[Dataset entries]
=======
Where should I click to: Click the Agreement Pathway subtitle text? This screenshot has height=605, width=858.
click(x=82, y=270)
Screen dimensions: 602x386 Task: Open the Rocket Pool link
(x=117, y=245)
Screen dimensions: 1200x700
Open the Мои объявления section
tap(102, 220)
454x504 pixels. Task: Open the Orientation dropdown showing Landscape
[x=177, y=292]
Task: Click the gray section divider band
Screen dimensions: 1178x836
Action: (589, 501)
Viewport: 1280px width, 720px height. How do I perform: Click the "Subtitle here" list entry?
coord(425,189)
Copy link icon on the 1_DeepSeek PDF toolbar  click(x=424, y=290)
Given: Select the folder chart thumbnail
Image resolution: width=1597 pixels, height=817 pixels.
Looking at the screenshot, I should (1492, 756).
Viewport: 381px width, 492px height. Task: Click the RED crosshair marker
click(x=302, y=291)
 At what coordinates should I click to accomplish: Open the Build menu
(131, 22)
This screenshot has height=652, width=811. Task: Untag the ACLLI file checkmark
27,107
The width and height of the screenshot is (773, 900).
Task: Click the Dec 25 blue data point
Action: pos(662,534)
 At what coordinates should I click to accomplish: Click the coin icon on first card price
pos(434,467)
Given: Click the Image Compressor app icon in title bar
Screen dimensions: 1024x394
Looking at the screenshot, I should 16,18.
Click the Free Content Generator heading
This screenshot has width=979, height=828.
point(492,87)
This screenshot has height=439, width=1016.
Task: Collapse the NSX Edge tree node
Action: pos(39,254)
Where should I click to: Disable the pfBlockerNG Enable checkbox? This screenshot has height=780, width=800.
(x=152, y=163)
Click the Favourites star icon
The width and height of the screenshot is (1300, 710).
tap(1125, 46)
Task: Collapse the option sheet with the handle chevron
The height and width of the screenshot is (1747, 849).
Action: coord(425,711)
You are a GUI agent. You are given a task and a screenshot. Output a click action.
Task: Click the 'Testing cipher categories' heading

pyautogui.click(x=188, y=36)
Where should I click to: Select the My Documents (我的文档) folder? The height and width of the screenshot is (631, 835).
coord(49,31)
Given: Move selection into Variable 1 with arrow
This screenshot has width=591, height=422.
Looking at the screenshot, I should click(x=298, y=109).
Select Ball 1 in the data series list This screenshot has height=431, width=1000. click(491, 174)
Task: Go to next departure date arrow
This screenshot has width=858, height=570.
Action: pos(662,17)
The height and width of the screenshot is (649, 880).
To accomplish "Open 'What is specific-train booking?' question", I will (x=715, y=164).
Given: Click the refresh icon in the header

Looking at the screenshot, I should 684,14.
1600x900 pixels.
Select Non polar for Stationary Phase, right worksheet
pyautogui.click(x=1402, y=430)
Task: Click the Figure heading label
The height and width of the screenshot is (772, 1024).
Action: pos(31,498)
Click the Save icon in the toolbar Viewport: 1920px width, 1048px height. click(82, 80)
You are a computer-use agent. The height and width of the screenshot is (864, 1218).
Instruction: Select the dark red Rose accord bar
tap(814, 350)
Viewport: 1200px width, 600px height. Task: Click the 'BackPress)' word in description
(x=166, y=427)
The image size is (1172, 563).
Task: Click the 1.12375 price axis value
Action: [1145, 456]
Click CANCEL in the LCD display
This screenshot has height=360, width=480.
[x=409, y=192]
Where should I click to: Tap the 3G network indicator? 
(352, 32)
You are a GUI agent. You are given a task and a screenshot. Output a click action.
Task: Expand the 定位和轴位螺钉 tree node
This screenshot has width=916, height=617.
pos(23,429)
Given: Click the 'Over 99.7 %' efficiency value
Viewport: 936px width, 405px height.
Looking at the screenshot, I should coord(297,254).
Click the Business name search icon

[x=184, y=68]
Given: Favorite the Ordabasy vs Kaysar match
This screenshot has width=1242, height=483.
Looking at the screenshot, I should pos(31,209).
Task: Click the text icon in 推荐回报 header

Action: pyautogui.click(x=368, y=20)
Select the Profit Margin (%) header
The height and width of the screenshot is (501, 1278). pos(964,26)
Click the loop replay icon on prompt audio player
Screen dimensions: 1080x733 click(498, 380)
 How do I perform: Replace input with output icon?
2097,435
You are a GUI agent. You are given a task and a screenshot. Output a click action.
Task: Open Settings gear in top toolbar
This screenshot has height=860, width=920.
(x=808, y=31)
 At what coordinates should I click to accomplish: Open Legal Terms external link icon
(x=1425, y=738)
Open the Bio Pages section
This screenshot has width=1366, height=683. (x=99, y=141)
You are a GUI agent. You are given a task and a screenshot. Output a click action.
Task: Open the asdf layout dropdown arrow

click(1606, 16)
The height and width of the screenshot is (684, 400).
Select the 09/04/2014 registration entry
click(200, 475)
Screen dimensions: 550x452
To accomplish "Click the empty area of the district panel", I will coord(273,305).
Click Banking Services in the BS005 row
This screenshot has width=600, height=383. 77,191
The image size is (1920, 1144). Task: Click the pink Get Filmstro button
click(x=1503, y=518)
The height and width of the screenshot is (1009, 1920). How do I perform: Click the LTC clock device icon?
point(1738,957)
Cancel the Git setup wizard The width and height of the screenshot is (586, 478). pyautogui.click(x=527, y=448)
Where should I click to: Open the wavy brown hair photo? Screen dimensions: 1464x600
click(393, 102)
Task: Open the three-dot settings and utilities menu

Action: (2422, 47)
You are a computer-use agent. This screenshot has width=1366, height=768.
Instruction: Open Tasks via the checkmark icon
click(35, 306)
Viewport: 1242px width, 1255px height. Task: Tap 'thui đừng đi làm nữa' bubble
=======
Transcribe the lines above between the line holding "Task: Go to next departure date arrow" and the line holding "Task: Click the Figure heading label", inclusive, exactly as they stand and with nothing added.

Task: Go to next departure date arrow
This screenshot has width=858, height=570.
Action: pos(662,17)
The height and width of the screenshot is (649, 880).
To accomplish "Open 'What is specific-train booking?' question", I will (x=715, y=164).
Given: Click the refresh icon in the header

Looking at the screenshot, I should 684,14.
1600x900 pixels.
Select Non polar for Stationary Phase, right worksheet
pyautogui.click(x=1402, y=430)
Task: Click the Figure heading label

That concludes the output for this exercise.